====== 提供された情報

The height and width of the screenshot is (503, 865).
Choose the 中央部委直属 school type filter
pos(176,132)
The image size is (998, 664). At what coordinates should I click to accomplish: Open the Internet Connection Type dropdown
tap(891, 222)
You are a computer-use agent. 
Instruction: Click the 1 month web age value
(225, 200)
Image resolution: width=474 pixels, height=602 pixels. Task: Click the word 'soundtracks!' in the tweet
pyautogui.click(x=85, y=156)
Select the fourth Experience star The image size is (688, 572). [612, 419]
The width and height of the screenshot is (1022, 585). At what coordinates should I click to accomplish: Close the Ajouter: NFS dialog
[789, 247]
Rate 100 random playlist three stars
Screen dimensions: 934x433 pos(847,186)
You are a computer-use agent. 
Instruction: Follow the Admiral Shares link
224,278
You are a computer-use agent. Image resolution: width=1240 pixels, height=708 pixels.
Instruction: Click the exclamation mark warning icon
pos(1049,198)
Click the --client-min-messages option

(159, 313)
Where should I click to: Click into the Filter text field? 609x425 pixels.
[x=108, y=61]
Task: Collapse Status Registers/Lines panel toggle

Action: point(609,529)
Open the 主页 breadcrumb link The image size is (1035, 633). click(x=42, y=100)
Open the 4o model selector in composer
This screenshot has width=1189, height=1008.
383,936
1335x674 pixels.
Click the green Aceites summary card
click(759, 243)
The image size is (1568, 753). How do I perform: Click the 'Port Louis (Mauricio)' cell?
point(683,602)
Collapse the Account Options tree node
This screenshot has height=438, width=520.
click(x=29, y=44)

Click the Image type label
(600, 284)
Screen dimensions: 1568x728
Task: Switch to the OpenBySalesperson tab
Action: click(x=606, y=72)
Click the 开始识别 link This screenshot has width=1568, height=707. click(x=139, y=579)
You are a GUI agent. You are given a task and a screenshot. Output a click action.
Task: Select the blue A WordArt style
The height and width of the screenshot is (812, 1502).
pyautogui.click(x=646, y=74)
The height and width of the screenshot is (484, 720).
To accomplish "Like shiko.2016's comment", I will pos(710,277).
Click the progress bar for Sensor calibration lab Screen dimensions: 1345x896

============

作業の指示: 上の資料を最初から最後まで、一字一句変えずにもう一度書き出してもらえますか？

解答例:
The height and width of the screenshot is (503, 865).
Choose the 中央部委直属 school type filter
pos(176,132)
The image size is (998, 664). At what coordinates should I click to accomplish: Open the Internet Connection Type dropdown
tap(891, 222)
You are a computer-use agent. 
Instruction: Click the 1 month web age value
(225, 200)
Image resolution: width=474 pixels, height=602 pixels. Task: Click the word 'soundtracks!' in the tweet
pyautogui.click(x=85, y=156)
Select the fourth Experience star The image size is (688, 572). [612, 419]
The width and height of the screenshot is (1022, 585). At what coordinates should I click to accomplish: Close the Ajouter: NFS dialog
[789, 247]
Rate 100 random playlist three stars
Screen dimensions: 934x433 pos(847,186)
You are a computer-use agent. 
Instruction: Follow the Admiral Shares link
224,278
You are a computer-use agent. Image resolution: width=1240 pixels, height=708 pixels.
Instruction: Click the exclamation mark warning icon
pos(1049,198)
Click the --client-min-messages option

(159, 313)
Where should I click to: Click into the Filter text field? 609x425 pixels.
[x=108, y=61]
Task: Collapse Status Registers/Lines panel toggle

Action: point(609,529)
Open the 主页 breadcrumb link The image size is (1035, 633). click(x=42, y=100)
Open the 4o model selector in composer
This screenshot has width=1189, height=1008.
383,936
1335x674 pixels.
Click the green Aceites summary card
click(759, 243)
The image size is (1568, 753). How do I perform: Click the 'Port Louis (Mauricio)' cell?
point(683,602)
Collapse the Account Options tree node
This screenshot has height=438, width=520.
click(x=29, y=44)

Click the Image type label
(600, 284)
Screen dimensions: 1568x728
Task: Switch to the OpenBySalesperson tab
Action: click(x=606, y=72)
Click the 开始识别 link This screenshot has width=1568, height=707. click(x=139, y=579)
You are a GUI agent. You are given a task and a screenshot. Output a click action.
Task: Select the blue A WordArt style
The height and width of the screenshot is (812, 1502).
pyautogui.click(x=646, y=74)
The height and width of the screenshot is (484, 720).
To accomplish "Like shiko.2016's comment", I will pos(710,277).
Click the progress bar for Sensor calibration lab Screen dimensions: 1345x896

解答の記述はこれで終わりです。